When was the last time you saw peak-hour traffic this well behaved?

This video showing true Korean politeness, has been doing the rounds on social media in South Korea and causing a bit of a sensation. What you’re watching is a very old lady walking slowly across a busy intersection while all the drivers patiently wait for her to finish crossing. It’s these occasional encounters with exemplary kindness and patience that are one of the true pleasures of living in South Korea.

In many older neighbourhoods, especially in smaller cities outside of Seoul, bikes are parked in the street and never locked. Old people sit on doorsteps and chat in the mornings and evenings; neighbours get together to prepare and pickle vegetables in the narrow alleys between houses. And you’ll often see old furniture – computer chairs, vinyl sofas and old dining chairs – parked on street corners, under shady trees and in parks for the elderly to sit on while they hang out.

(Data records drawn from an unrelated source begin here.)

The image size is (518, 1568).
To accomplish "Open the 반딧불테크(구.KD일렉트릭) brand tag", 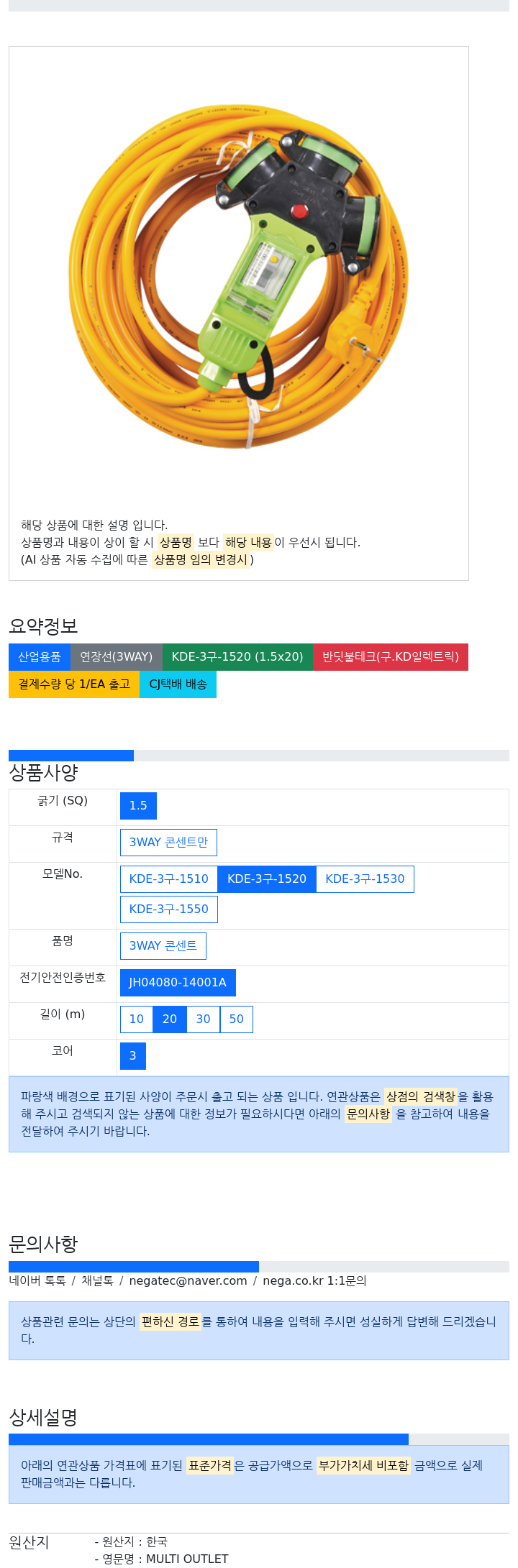I will (x=391, y=657).
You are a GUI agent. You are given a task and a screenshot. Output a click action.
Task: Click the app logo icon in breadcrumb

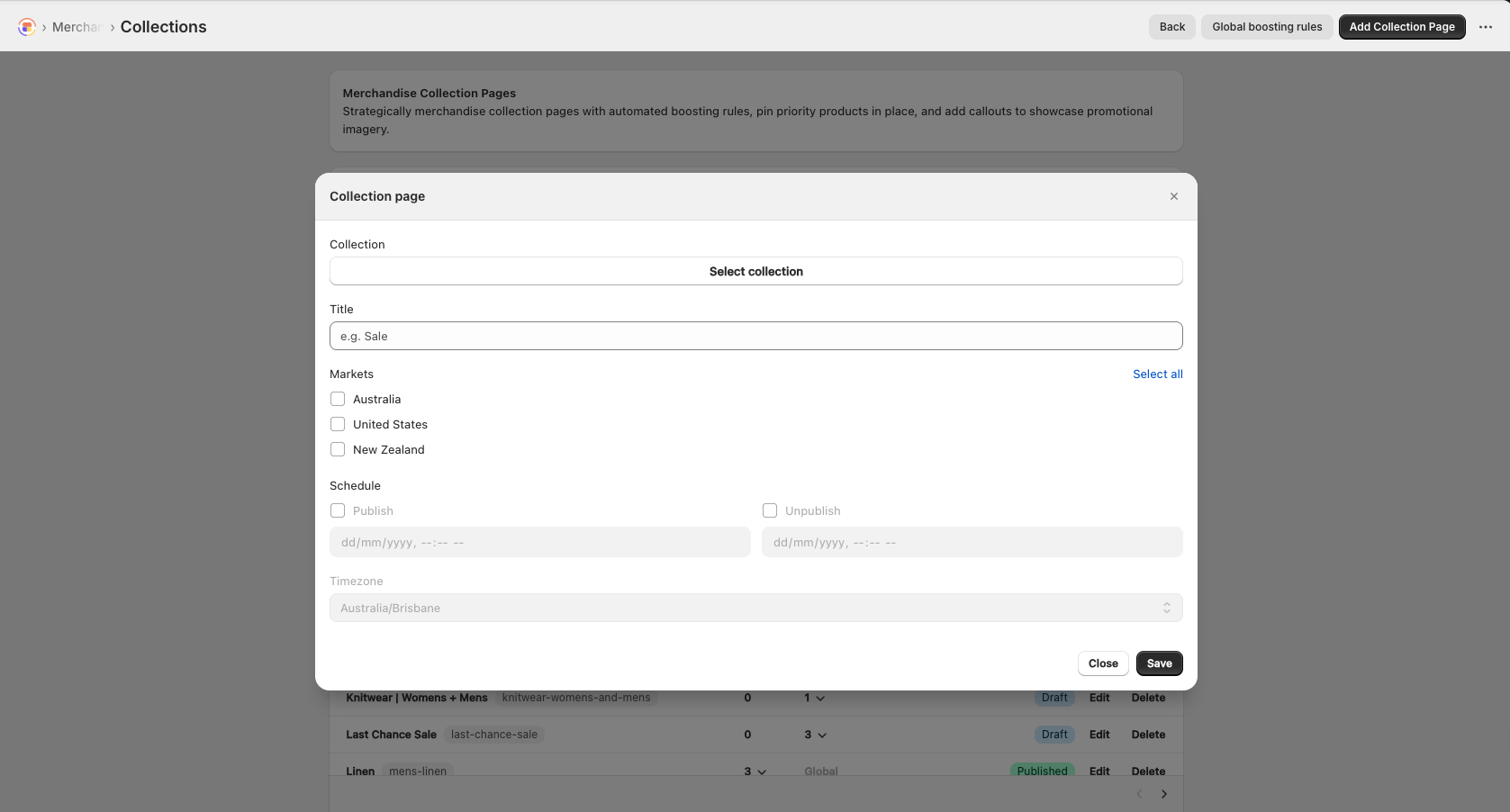27,27
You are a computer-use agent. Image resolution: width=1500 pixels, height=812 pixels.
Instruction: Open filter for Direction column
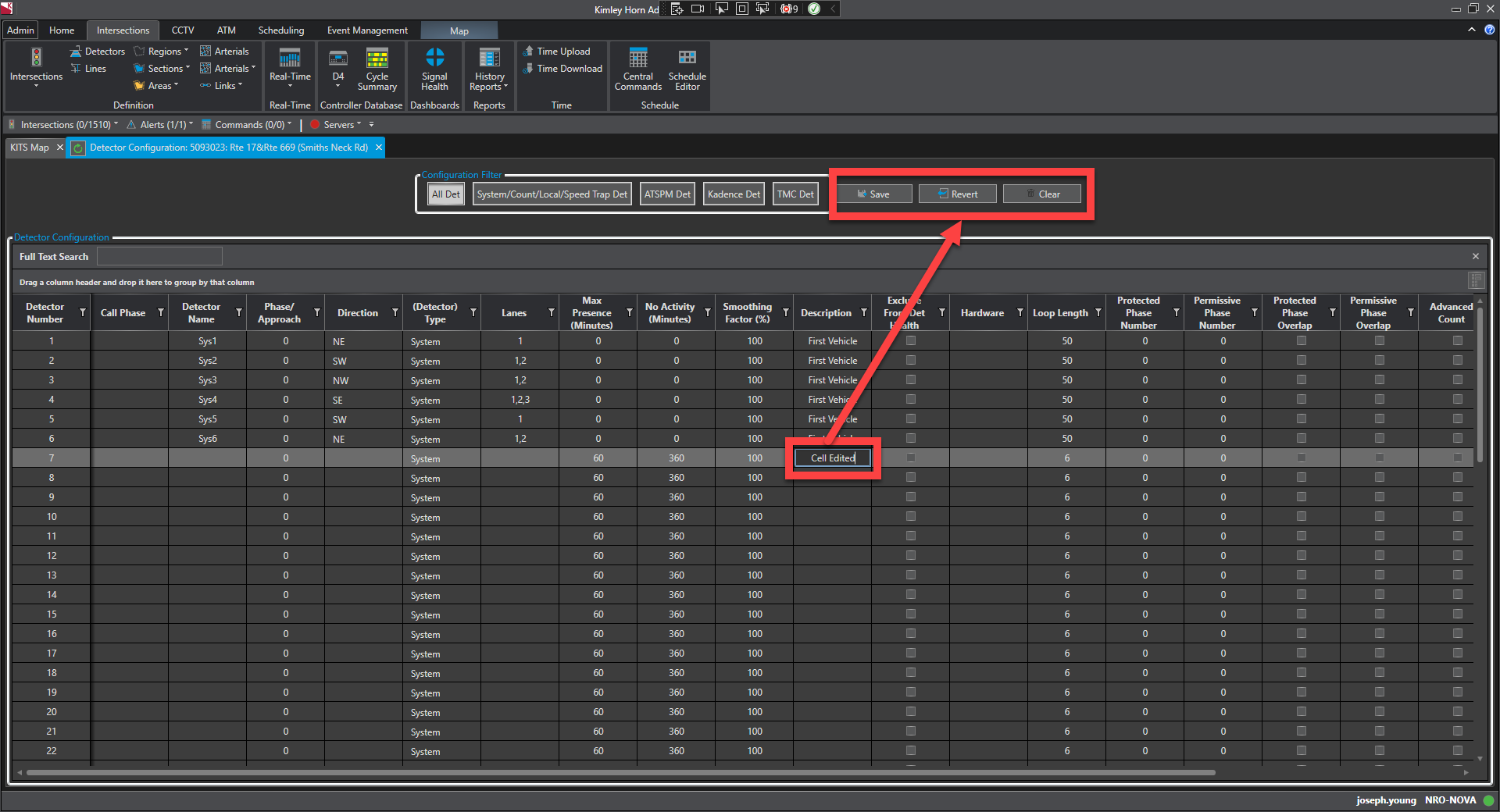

I love the way everyone just looks out for kids here, even kids they don’t know. There’s a sense of shared responsibility for the weaker people in society – a shared care. It really hit me on one occasion when I first visited South Korea. There were some kids playing ball in a residential street when a car turned and was driving toward them – an old lady passing by gently warned the kids off the road. “Kids! Careful. There’s a car coming.”

When you are a lost tourist in South Korea, the locals consider it a national service to offer you help. The first time we visited Seoul, we became disoriented coming out of a subway station and couldn’t figure out which way needed to go. A middle aged businessman paused to ask if we were okay. We told him where we wanted to go and he spent fifteen minutes walking us to our destination with the quiet dignity of a hotel concierge…. in the opposite direction from which he’d originally been going.

South Korean cities can be a pushy and aggressive places at times. Seoul especially is fast paced and high-pressure. Like big cities the world over, most people seem to be in a hurry most of the time. But you occasionally you get these glimpses of consummate humanity and civility – it’s one of the things that makes living in this country a true pleasure.